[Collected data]

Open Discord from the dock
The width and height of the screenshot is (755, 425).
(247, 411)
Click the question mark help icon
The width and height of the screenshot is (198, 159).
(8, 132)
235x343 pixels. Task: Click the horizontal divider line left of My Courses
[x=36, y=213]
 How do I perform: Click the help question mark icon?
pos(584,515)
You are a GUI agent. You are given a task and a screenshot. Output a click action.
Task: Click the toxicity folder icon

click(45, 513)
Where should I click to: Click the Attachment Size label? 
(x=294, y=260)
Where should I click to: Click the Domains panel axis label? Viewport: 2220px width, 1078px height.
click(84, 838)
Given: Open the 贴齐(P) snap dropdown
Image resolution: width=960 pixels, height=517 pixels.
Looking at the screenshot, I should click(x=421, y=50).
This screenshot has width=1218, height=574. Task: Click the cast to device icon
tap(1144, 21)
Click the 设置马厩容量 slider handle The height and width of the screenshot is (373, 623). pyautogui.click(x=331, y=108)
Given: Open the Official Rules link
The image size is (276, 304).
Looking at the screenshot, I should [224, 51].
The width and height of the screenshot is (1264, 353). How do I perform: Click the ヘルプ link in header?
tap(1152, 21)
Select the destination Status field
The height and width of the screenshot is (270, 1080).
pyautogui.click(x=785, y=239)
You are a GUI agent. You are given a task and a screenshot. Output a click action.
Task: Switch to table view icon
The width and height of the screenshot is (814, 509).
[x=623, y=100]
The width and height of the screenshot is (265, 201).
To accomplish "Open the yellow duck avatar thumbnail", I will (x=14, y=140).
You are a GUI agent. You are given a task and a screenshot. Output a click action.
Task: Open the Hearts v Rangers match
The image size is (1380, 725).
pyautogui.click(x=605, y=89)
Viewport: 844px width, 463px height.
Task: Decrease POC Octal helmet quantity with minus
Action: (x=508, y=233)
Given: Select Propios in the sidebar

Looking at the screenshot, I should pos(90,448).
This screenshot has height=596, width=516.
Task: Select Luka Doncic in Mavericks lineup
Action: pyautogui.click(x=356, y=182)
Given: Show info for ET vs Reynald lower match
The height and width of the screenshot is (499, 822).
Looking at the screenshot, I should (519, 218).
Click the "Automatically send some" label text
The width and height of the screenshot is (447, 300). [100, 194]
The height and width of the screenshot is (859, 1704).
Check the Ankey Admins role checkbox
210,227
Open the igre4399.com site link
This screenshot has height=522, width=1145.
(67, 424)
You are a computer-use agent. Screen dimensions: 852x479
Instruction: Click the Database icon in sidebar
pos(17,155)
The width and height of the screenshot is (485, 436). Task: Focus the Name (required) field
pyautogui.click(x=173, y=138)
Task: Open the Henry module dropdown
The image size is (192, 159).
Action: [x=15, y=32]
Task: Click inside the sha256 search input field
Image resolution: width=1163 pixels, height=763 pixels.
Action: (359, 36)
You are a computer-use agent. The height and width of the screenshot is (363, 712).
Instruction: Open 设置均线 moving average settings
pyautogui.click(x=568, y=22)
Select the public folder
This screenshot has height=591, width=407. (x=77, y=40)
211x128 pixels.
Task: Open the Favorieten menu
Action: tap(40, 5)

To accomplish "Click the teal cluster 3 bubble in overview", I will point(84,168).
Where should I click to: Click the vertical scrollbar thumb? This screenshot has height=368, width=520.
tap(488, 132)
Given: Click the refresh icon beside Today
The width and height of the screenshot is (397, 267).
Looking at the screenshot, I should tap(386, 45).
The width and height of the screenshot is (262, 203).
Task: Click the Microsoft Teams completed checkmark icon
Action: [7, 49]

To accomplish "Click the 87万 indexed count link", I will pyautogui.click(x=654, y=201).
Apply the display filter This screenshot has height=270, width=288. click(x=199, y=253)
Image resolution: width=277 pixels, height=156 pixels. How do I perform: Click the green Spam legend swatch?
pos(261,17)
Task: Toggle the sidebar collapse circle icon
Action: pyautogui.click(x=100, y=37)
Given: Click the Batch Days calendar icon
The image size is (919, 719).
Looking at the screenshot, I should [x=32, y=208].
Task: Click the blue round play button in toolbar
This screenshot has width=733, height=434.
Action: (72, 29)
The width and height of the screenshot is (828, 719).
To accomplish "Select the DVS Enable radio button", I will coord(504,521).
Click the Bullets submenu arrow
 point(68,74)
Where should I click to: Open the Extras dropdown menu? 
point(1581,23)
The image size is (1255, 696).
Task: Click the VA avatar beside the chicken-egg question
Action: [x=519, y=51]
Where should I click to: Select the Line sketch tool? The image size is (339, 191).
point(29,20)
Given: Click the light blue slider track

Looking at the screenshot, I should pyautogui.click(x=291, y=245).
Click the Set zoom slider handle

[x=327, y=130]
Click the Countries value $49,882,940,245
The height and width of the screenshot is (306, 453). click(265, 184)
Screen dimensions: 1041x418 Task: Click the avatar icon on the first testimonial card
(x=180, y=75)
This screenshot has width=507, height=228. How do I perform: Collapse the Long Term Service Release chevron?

TASK GOAL: Repeat all the lines above verbatim.

ANSWER:
Open Discord from the dock
The width and height of the screenshot is (755, 425).
(247, 411)
Click the question mark help icon
The width and height of the screenshot is (198, 159).
(8, 132)
235x343 pixels. Task: Click the horizontal divider line left of My Courses
[x=36, y=213]
 How do I perform: Click the help question mark icon?
pos(584,515)
You are a GUI agent. You are given a task and a screenshot. Output a click action.
Task: Click the toxicity folder icon

click(45, 513)
Where should I click to: Click the Attachment Size label? 
(x=294, y=260)
Where should I click to: Click the Domains panel axis label? Viewport: 2220px width, 1078px height.
click(84, 838)
Given: Open the 贴齐(P) snap dropdown
Image resolution: width=960 pixels, height=517 pixels.
Looking at the screenshot, I should click(x=421, y=50).
This screenshot has width=1218, height=574. Task: Click the cast to device icon
tap(1144, 21)
Click the 设置马厩容量 slider handle The height and width of the screenshot is (373, 623). pyautogui.click(x=331, y=108)
Given: Open the Official Rules link
The image size is (276, 304).
Looking at the screenshot, I should [224, 51].
The width and height of the screenshot is (1264, 353). How do I perform: Click the ヘルプ link in header?
tap(1152, 21)
Select the destination Status field
The height and width of the screenshot is (270, 1080).
pyautogui.click(x=785, y=239)
You are a GUI agent. You are given a task and a screenshot. Output a click action.
Task: Switch to table view icon
The width and height of the screenshot is (814, 509).
[x=623, y=100]
The width and height of the screenshot is (265, 201).
To accomplish "Open the yellow duck avatar thumbnail", I will (x=14, y=140).
You are a GUI agent. You are given a task and a screenshot. Output a click action.
Task: Open the Hearts v Rangers match
The image size is (1380, 725).
pyautogui.click(x=605, y=89)
Viewport: 844px width, 463px height.
Task: Decrease POC Octal helmet quantity with minus
Action: (x=508, y=233)
Given: Select Propios in the sidebar

Looking at the screenshot, I should pos(90,448).
This screenshot has height=596, width=516.
Task: Select Luka Doncic in Mavericks lineup
Action: pyautogui.click(x=356, y=182)
Given: Show info for ET vs Reynald lower match
The height and width of the screenshot is (499, 822).
Looking at the screenshot, I should (519, 218).
Click the "Automatically send some" label text
The width and height of the screenshot is (447, 300). [100, 194]
The height and width of the screenshot is (859, 1704).
Check the Ankey Admins role checkbox
210,227
Open the igre4399.com site link
This screenshot has height=522, width=1145.
(67, 424)
You are a computer-use agent. Screen dimensions: 852x479
Instruction: Click the Database icon in sidebar
pos(17,155)
The width and height of the screenshot is (485, 436). Task: Focus the Name (required) field
pyautogui.click(x=173, y=138)
Task: Open the Henry module dropdown
The image size is (192, 159).
Action: [x=15, y=32]
Task: Click inside the sha256 search input field
Image resolution: width=1163 pixels, height=763 pixels.
Action: (359, 36)
You are a computer-use agent. The height and width of the screenshot is (363, 712).
Instruction: Open 设置均线 moving average settings
pyautogui.click(x=568, y=22)
Select the public folder
This screenshot has height=591, width=407. (x=77, y=40)
211x128 pixels.
Task: Open the Favorieten menu
Action: tap(40, 5)

To accomplish "Click the teal cluster 3 bubble in overview", I will point(84,168).
Where should I click to: Click the vertical scrollbar thumb? This screenshot has height=368, width=520.
tap(488, 132)
Given: Click the refresh icon beside Today
The width and height of the screenshot is (397, 267).
Looking at the screenshot, I should tap(386, 45).
The width and height of the screenshot is (262, 203).
Task: Click the Microsoft Teams completed checkmark icon
Action: [7, 49]

To accomplish "Click the 87万 indexed count link", I will pyautogui.click(x=654, y=201).
Apply the display filter This screenshot has height=270, width=288. click(x=199, y=253)
Image resolution: width=277 pixels, height=156 pixels. How do I perform: Click the green Spam legend swatch?
pos(261,17)
Task: Toggle the sidebar collapse circle icon
Action: pyautogui.click(x=100, y=37)
Given: Click the Batch Days calendar icon
The image size is (919, 719).
Looking at the screenshot, I should [x=32, y=208].
Task: Click the blue round play button in toolbar
This screenshot has width=733, height=434.
Action: (72, 29)
The width and height of the screenshot is (828, 719).
To accomplish "Select the DVS Enable radio button", I will coord(504,521).
Click the Bullets submenu arrow
 point(68,74)
Where should I click to: Open the Extras dropdown menu? 
point(1581,23)
The image size is (1255, 696).
Task: Click the VA avatar beside the chicken-egg question
Action: [x=519, y=51]
Where should I click to: Select the Line sketch tool? The image size is (339, 191).
point(29,20)
Given: Click the light blue slider track

Looking at the screenshot, I should pyautogui.click(x=291, y=245).
Click the Set zoom slider handle

[x=327, y=130]
Click the Countries value $49,882,940,245
The height and width of the screenshot is (306, 453). click(265, 184)
Screen dimensions: 1041x418 Task: Click the avatar icon on the first testimonial card
(x=180, y=75)
This screenshot has width=507, height=228. How do I perform: Collapse the Long Term Service Release chevron?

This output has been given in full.